JPMorgan Estimates Up To $316 Billion In Forced Month-End Selling

 

Friday's post-European close ramp notwithstanding, stock markets, and especially growth stocks, had a rude awakening this week as rising rates finally hammered high duration stocks, shown in this chart which we have been posting ever since November to warn readers of who will get hammered first.

For those who hope that the worst is now over, JPM has some bad news.

 

 

In one of his latest Flows and Liquidity reports, JPM quant Nick Panigirtzoglou writes that as we approach quarter-end, the equity rebalancing flow question is resurfacing in client conversations. As we notes, "the equity rally and the bond sell-off during the current quarter is naturally creating a pending rebalancing flow for multi-asset investors away from equities into bonds for pension funds and balanced mutual funds. How much of equity/bond rebalancing flow should we expect into current quarter-end?"

To answer this question, the Greek strategist applies a familiar framework and looks at the four key multi-asset investors that have either fixed allocation targets or tend to exhibit strong mean reversion in their asset allocation. These are balanced mutual funds, such as 60:40 funds, US defined benefit pension plans, Norges Bank, i.e. the Norwegian oil fund, and the Japanese government pension plan, GPIF.

For those curious about the details, below is a more detailed summary of the considerations behind the four key investor classes ahead of month- and quarter-end.

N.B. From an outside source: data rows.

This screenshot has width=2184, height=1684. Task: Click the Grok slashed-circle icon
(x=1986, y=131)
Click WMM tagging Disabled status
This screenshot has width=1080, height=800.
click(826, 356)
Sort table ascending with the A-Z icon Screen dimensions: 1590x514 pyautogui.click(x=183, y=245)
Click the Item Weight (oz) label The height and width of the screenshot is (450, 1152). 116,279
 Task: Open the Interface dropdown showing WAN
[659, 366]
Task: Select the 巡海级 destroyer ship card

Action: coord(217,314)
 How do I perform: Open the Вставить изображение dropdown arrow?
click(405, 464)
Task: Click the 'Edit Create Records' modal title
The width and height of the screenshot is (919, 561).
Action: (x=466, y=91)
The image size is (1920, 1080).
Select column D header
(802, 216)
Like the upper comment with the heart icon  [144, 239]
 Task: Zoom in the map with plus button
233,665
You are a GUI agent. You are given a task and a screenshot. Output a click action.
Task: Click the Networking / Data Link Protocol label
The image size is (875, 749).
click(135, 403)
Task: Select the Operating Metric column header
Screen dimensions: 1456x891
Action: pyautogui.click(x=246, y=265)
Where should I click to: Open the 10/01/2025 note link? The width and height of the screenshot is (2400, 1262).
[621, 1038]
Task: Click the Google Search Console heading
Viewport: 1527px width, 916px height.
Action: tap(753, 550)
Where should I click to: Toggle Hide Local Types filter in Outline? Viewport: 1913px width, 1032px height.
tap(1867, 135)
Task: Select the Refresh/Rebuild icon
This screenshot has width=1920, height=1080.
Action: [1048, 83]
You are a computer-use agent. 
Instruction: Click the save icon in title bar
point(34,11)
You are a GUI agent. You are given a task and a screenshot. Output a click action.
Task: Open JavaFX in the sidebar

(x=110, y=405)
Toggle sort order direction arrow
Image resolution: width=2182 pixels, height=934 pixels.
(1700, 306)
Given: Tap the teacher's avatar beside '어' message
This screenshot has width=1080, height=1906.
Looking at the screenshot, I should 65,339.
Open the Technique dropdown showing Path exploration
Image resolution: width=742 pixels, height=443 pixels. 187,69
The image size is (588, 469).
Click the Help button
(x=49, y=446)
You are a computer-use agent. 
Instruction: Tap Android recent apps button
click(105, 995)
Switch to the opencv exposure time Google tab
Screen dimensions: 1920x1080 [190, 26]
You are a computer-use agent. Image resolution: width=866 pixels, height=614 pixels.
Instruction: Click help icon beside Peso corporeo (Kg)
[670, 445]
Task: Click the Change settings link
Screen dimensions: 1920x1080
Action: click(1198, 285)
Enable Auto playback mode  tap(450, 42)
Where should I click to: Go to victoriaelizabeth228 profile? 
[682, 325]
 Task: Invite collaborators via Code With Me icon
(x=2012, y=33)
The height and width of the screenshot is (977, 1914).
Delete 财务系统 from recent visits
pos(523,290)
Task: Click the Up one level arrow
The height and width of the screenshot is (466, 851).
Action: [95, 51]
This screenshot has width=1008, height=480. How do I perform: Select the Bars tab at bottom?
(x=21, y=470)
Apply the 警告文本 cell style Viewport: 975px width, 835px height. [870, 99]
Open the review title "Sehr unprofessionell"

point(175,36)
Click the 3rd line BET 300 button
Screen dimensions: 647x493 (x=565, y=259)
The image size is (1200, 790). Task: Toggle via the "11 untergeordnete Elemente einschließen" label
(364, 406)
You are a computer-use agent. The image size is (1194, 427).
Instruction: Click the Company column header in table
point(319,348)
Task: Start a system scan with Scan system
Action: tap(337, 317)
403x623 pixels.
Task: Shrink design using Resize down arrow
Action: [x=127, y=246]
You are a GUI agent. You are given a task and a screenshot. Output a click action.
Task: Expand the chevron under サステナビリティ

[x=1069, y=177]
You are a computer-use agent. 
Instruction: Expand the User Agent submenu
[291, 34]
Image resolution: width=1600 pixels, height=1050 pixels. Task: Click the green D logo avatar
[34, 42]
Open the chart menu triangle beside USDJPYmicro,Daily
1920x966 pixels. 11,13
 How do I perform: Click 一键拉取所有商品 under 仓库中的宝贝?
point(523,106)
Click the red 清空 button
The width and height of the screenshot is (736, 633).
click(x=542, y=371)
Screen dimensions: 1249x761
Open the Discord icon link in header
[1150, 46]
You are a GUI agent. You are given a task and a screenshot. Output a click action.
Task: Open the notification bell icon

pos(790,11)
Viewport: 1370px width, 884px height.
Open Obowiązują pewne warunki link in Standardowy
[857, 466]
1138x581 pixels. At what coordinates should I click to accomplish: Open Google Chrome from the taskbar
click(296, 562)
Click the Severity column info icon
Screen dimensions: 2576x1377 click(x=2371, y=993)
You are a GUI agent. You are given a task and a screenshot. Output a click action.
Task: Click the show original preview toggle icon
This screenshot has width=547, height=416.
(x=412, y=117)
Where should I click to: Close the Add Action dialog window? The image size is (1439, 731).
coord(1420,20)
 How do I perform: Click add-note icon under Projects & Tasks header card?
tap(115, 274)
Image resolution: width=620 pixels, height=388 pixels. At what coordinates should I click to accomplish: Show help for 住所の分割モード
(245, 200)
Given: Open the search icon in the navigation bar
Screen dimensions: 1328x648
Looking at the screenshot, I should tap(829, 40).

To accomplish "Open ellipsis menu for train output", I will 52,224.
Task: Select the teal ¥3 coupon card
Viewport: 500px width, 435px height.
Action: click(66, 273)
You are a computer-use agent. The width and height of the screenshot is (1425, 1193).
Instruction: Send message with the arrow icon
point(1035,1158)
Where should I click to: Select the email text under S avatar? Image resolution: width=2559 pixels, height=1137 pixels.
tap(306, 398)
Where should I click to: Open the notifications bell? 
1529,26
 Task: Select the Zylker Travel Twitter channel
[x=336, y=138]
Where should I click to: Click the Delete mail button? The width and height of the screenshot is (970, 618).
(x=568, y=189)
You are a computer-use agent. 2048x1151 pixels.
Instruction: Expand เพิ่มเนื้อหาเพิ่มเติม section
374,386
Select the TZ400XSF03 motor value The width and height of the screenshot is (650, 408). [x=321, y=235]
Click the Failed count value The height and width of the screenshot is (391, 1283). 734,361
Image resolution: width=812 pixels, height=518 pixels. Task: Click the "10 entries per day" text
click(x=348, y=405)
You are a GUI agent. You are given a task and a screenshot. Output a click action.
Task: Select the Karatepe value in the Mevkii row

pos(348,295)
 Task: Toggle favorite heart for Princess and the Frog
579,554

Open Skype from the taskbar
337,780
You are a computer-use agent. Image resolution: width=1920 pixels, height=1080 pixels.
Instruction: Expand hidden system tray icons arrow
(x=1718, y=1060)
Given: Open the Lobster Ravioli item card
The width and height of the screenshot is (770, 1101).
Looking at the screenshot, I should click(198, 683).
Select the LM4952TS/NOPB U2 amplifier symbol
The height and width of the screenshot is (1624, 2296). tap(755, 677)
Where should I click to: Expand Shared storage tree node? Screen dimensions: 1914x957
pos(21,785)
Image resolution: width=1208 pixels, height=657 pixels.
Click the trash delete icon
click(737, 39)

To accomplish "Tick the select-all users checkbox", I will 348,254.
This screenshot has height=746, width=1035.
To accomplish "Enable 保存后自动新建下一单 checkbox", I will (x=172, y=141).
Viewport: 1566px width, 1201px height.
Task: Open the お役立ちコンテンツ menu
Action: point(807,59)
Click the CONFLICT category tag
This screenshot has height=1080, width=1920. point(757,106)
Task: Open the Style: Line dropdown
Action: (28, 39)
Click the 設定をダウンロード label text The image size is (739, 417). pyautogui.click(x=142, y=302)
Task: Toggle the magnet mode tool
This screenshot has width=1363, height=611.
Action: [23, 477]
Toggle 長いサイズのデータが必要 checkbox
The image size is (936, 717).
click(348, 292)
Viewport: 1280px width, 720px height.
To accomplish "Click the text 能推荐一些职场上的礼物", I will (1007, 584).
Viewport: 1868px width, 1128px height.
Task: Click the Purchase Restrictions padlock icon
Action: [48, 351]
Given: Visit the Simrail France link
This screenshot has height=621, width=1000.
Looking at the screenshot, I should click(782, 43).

1. Balanced mutual funds including 60:40 fundsa close to $7.5tr AUM universe globally, tend to rebalance over 1-2 months or so. The lesson from last Nov/Dec is that balanced mutual funds exhibit flexibility and they do not necessarily rebalance every single month. During the previous quarter, they appear to have postponed rebalancing for Nov-end or Dec-end and to have waited until January to de-risk/rebalance. JPM believes that funds de-risked in January, as a result of the tumble in balanced MFs equity beta, and since it would have been too soon to rebalance again in February, the quant believes that they have likely postponed any pending rebalancing to March.

Assuming they were fully rebalanced at the end of January, which is a reasonable hypothesis given the reduction in their betas in January and by taking into account the performance of global equities and bonds since then, JPMorgan estimates around $107bn of equity selling by balanced mutual funds globally into the end of March in order to revert to their 60:40 target allocation.

2. US defined benefit pension plans are a similarly big universe with AUM of around $8 trillion. They tend to rebalance more slowly over 1-2 quarters or so. Assuming they were fully rebalanced at the end of December, and by taking into account the QTD performance of US equities and bonds, JPM expects that the pending equity rebalancing flow by US defined benefit pension plans into the current quarter-end is negative at around -$110 billion: "In other word, US defined benefit plans would need to sell $110bn of equities towards the end of the current quarter and buy a similar amount of bonds for their allocations to revert to end-December levels." Making matters worse, and given the improvement in their funded ratios, Panigirtzoglou notes that it is possible that they would seek to take advantage of this improvement to de-risk, "which could pose some upside risk to this estimate."

3. Norges Bank, a $1.3 trillion AUM entity as at the end of 2020, is calculated to see negative $65 billion in rebalancing (out)flows. This, according to JPM, incorporates also the fact that the Norwegian government looks set to continue to rely on net transfers from its fund to finance part of its budget deficit and assumes that the equity weight would be returned to its target of around 70%. In the second half of 2020, the Norges Bank allowed its equity weight to increase to nearly 73%, and in the event it would simply seek to keep its equity weight unchanged at 73% would imply around $22bn of equity sales, which JPM thinks of as a lower bound estimate.

4. The Japanese government pension plan, or GPIF, a $1.7 trillion AUM entityis also set to sell: JPM estimates that the pending equity rebalancing flow by the GPIF into the current quarter-end based on current equity and bond returns is also likely negative at around $34 billion.

Putting these together, we get:

  • Mutual -$107BN
  • Defined Pension -$110BN
  • Norges Bank -$65BN (could be -$22BN)
  • GPIF -$34BN

... a grand total of $316BN.

To be sure, this number will likely be lower following last week's selloff which followed the original JPM analysis, and may be some $40BN less based on assumptions about forced Norwegian selling, we are still talking about selling in the $100BN+ range in the days before quarter end, which is why JPM concludes that "In all, we see some vulnerability in equity markets into quarter-end from pension funds entities as well balanced mutual funds selling equities and buying bonds to rebalance towards their target equity/bond allocations."

And while JPM's last forced selling forecast was a dud, with the bank's Nov 2020 prediction of a similar number ($310BN) in year-end selling never materializing (as JPM now acknowledges) and stocks shooting higher by the end of last year, the reality this time is that with markets suddenly far more jittery many whale investors will not risk testing if JPM is wrong twice in a row and may simply frontrun the potential selling, creating a self-fulfilling prophecy as fears of possible selling spark waves of actual selling. The only question we have is when does the frontrunning officially begin?